NEW YORK — If there’s a troublemaker in every crowd, then the fashion industry’s is Kal Ruttenstein.
This story first appeared in the June 4, 2002 issue of WWD. Subscribe Today.
Just ask Helmut Lang, who discovered Ruttenstein’s indelible presence while putting together slides from one of his first fashion shows and was troubled by what he saw. “We try to keep our colors monotone, but in every picture, there’s this guy wearing a bright yellow Versace tie,” the designer said Sunday night at the party at the rooftop bar at 60 Thomson to celebrate Ruttenstein’s Eleanor Lambert Award, which was to be presented Monday night at the Council of Fashion Designers of America Awards.
Former Calvin Klein creative director Sydney Bachman recalled working at Bloomingdale’s when Ruttenstein joined the staff in 1977, where he is now senior vice president of fashion direction. “When he walked in, here was a very sweet-looking man…in platform shoes! We had to get him out of those, but he kept them in his closet for years, anyway,” she said. “He said they made him feel tall and thin.”
And Stuart Kreisler, who licensed the first Ralph Lauren women’s collection in the early Seventies, remembered Ruttenstein getting a craving for the local sweet corn grown on the east end of Long Island about a decade ago, so they drove out to Sagaponack and literally into a corn field. “We rolled down the windows and whisked the corn right off the stalks,” Kreisler said. “Then he cooked it up for a dinner party and called me the next day. It turned out that what we had taken was feed corn, but he ate it anyway.”.
Marc Jacobs, Anna Sui, Donna Karan with Lauren Hutton, Ralph Lauren, Elie Tahari, Zac Posen and Matthew Williamson each embraced him, but with characteristic self-deprecation, he simply said: “I think the Eleanor Lambert Award is kind of like the award for Mr. Congeniality.”
Ingrid Sischy, editor in chief of Interview, surveyed the crowd and saw it differently. “It’s very `Godfather,’ isn’t it?” she asked. “I mean, `Godfather One,’ when everyone’s rejoicing, before we find the horse head in the bed.”

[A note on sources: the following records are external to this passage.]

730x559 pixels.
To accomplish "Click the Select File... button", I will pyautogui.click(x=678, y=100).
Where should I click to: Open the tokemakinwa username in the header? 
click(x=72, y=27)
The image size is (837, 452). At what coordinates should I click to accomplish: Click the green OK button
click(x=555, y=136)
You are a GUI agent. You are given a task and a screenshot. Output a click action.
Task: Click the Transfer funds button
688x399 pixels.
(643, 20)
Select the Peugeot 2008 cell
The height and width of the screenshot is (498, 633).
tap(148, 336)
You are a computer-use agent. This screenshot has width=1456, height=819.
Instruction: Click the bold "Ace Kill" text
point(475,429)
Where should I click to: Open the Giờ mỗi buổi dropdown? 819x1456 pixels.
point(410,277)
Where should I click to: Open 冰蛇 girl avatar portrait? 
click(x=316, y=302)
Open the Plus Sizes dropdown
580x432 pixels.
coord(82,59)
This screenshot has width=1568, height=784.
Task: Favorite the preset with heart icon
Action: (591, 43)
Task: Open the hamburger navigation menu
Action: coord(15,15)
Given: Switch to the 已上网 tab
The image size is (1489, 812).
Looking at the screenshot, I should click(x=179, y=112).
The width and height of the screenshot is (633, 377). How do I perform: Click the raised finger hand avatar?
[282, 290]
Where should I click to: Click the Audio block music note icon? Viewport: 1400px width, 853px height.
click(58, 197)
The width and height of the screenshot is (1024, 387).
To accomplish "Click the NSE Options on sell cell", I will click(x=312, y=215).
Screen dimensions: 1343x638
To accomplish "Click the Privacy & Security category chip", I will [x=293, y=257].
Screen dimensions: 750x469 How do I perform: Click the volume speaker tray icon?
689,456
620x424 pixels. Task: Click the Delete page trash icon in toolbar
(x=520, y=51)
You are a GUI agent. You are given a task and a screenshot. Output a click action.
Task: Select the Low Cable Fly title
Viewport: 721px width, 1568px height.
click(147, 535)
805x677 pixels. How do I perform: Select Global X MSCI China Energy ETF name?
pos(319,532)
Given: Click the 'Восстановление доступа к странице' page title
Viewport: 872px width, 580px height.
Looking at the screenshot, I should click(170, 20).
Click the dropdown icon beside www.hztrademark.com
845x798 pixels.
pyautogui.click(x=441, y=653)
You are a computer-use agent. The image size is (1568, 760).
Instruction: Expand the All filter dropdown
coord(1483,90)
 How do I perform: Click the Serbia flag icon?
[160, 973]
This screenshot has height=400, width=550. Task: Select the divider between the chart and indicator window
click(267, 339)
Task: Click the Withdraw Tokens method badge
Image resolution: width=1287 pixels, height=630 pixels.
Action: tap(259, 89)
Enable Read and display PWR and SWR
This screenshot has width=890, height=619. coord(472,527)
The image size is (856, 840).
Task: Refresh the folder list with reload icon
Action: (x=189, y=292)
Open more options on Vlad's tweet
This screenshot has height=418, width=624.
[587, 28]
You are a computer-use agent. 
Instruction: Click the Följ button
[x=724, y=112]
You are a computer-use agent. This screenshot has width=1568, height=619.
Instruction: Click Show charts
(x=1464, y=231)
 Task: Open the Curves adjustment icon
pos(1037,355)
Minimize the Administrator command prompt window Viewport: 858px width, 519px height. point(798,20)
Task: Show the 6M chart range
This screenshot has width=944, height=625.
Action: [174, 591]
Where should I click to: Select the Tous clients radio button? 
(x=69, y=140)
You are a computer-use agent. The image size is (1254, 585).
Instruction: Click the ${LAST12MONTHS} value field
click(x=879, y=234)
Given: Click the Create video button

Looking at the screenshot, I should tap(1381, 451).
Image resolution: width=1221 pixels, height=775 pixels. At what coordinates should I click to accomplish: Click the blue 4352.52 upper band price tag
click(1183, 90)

Lauren, who had earlier called Ruttenstein with his regrets, changed his mind and came for the full event. “He has a great sense of humor and he’s really smart,” the designer said. “I wouldn’t be here if I didn’t think a lot about him.” Karan said Ruttenstein was responsible for installing her first window display in 1970, when he was president of Bonwit Teller and she was working for Anne Klein, who opted to take the season off and let Karan design the collection. “You know when you walk in and see a real friend,” said Karan.
Suzy Menkes, fashion editor of the International Herald Tribune, skipped the Queen’s Jubilee celebration in her homeland to turn up, too. “It was tough turning down Queen Elizabeth for this, but I meet all these queens in fashion and I have to show up for them,” she said.
That was just the start of the ring kissing. Ruttenstein, who’s been responsible for making the right connections early on for more than a few young interns who have moved on to great things, introduced Mario Frangoulis, a Greek opera singer who is launching his U.S. singing career with an album in September. The singer was clearly taken with Ruttenstein’s outsized reputation: “This is really something to be invited by the guy who owns Bloomingdale’s,” he said. Then Mary Schneider warbled out the “William Tell Overture,” a trick to get the guests running toward the elevators and downstairs to dinner, where Ruttenstein was seated with Anna Wintour on his right and Carine Roitfeld on his left.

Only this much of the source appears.